Pete made a scoffing noise as Mike leaned back in his chair. Mike paused for a moment and then began again.

“So, we have a President whose relationship to the truth is purely about what makes him feel like a big man and makes his enemies – he doesn’t have opponents, he only sees them as enemies – look bad. He’s grasped the fact that America, in its decadent declining-wealthy phase, feels like it has the luxury of treating politics, which the Founders considered a noble and vital vocation and the duty of every citizen, as if it was some cheap spectacle that cannot possibly have the slightest impact on their lives if they get it wrong, like pro wrestling or ‘Dancing with the Stars.’ Just another fix for their addiction to expressing passionate phony allegiances. For that matter, just another spectator sport.”

Pete remained impassive.

“Anyway, I think you’re better than that. I think you are better than this guy, in every way. He’s a terrible father; you’re a good one. He’s a three-times unfaithful husband; I think you’re a pretty damned good one. You pay your debts; he stiffs his small contractors.

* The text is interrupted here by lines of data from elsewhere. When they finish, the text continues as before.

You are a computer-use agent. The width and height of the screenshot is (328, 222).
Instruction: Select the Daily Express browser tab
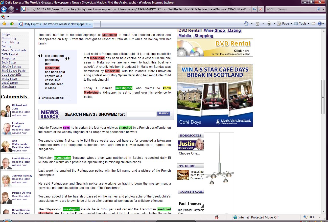(x=56, y=24)
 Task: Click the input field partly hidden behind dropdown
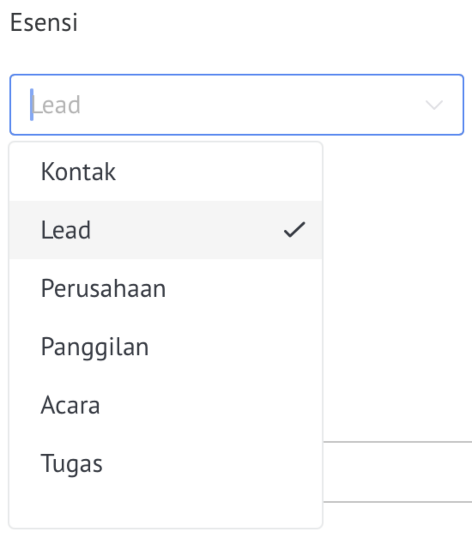(x=397, y=471)
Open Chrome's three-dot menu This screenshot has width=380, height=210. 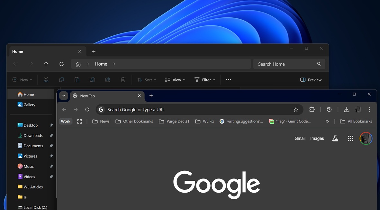[x=369, y=110]
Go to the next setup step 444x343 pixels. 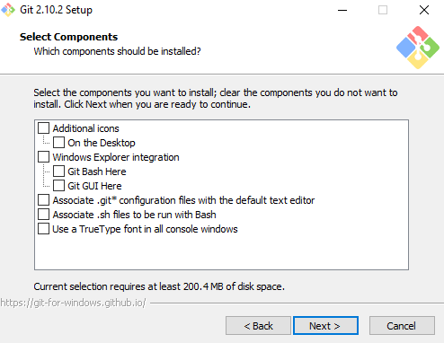pyautogui.click(x=325, y=325)
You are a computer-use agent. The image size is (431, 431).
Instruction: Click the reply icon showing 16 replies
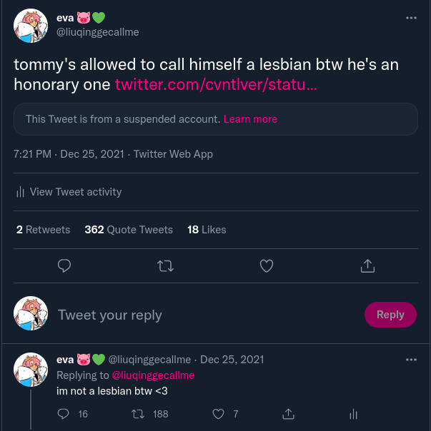point(64,414)
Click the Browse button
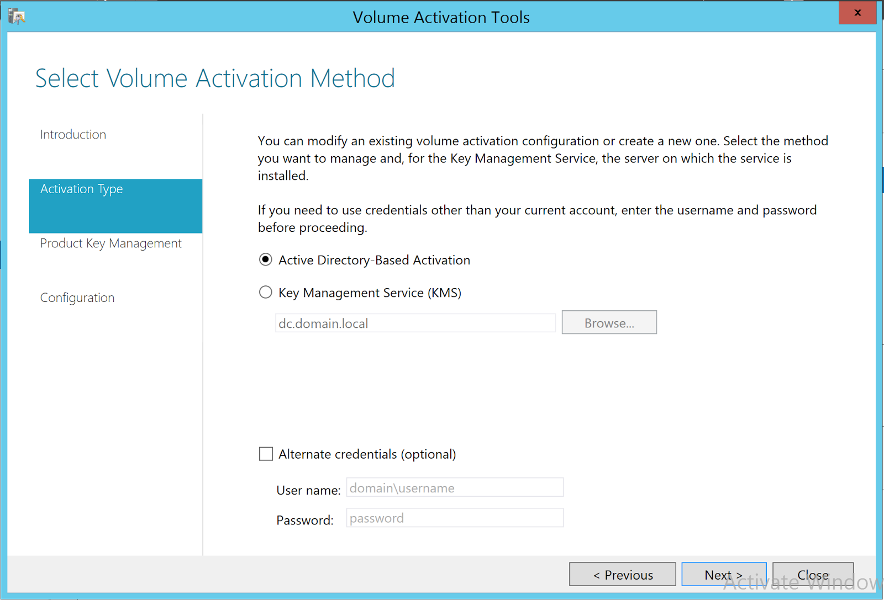Image resolution: width=884 pixels, height=600 pixels. click(609, 322)
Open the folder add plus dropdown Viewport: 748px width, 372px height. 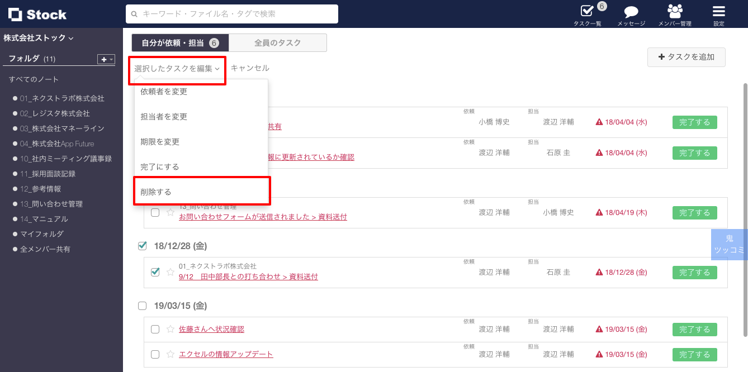point(106,59)
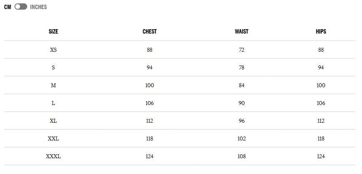Click the HIPS column header

click(321, 32)
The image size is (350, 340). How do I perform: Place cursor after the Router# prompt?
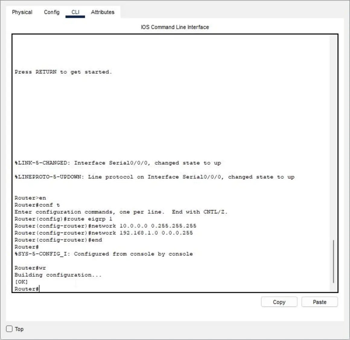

You treat people with respect; he steps on them and bad-mouths them. You’re a strong, silent guy; he’s a bully. You never complain or whine – unlike me, I might add; he whines constantly. You served in the military; he dodged. You’re honest and have some commitment to reality; he’s a compulsive liar, or maybe he’s a sociopath who doesn’t even understand the concept of truth or falsehood, which for the country may be worse. You give a shit about the future you’re handing off to your kids; I doubt he values his kids for anything other than how they make him look. You respect women; he molests them – come on, you know that’s true. Shit, even your hair is more honest and noble than his – whatever the fuck that thing is on his head, trying to pretend he’s not going bald. You’re too good for this mugwump.”

Silence from Pete.

“But my side fell down on the job. They didn’t realize the game was pro wrestling. They didn’t realize they had to run a ‘face’ and make the President the ‘heel.’ My side didn’t realize it was all kayfabe.”

“Kayfabe?”

“That’s what the pro wrestling guys call what they do. ‘Worked’ events. The portrayal of staged, pre-planned events as true, natural things. Basically, reality TV. Which of course is the least reality-based thing in the world, and is exactly where we got this guy.”

“What are you, Webapedia?”

“I might have looked some of this up on my phone while I was talking. Like ‘kayfabe.’”

Janet approached them with two baskets of food.

“Wednesday Taco Day,” she said. “Three each?”

“Yeah,” Pete said. “Thank you. How you doing?”

Janet shrugged. “Kid’s sick. Otherwise, same old same old. You?”

“We’re okay,” Pete replied. “We all had that virus or whatever it was. I think it might have killed my dad last year, but he was on the way out anyway, I think.”

“Shit,” Janet said. “I’m sorry.”

“But you shouldn’t worry about your daughter. It doesn’t kill young people, I don’t think.”

Janet knocked on the bar twice with her fist.

“You seen Angelo?” Mike asked.

“I ain’t seen him this week,” Janet said. “Works for me. His coughing drives away my business.”

Janet nodded toward Mike and asked Pete, “This one buggin’ you with his diatribes?”

Pete looked at Mike and grinned.

“I think he thinks if he convinces me of something, then they’ll go back and change the results of the election.”

Mike laughed.

“Okay,” he said. “No more lecturing from me. Even though the whole point of what I was saying is, you’re a good guy. But okay, I’ve learned my lesson. You’re a piece of shit.”

Mike held up his drink and they clinked glasses.

“Kayfabe,” Pete said.

“Can you change the channel to sports, please?” Mike asked.

“Sure,” Janet said, picking up the remote. “If it’ll shut you up.”

“See if there’s any wrestling on,” Pete said.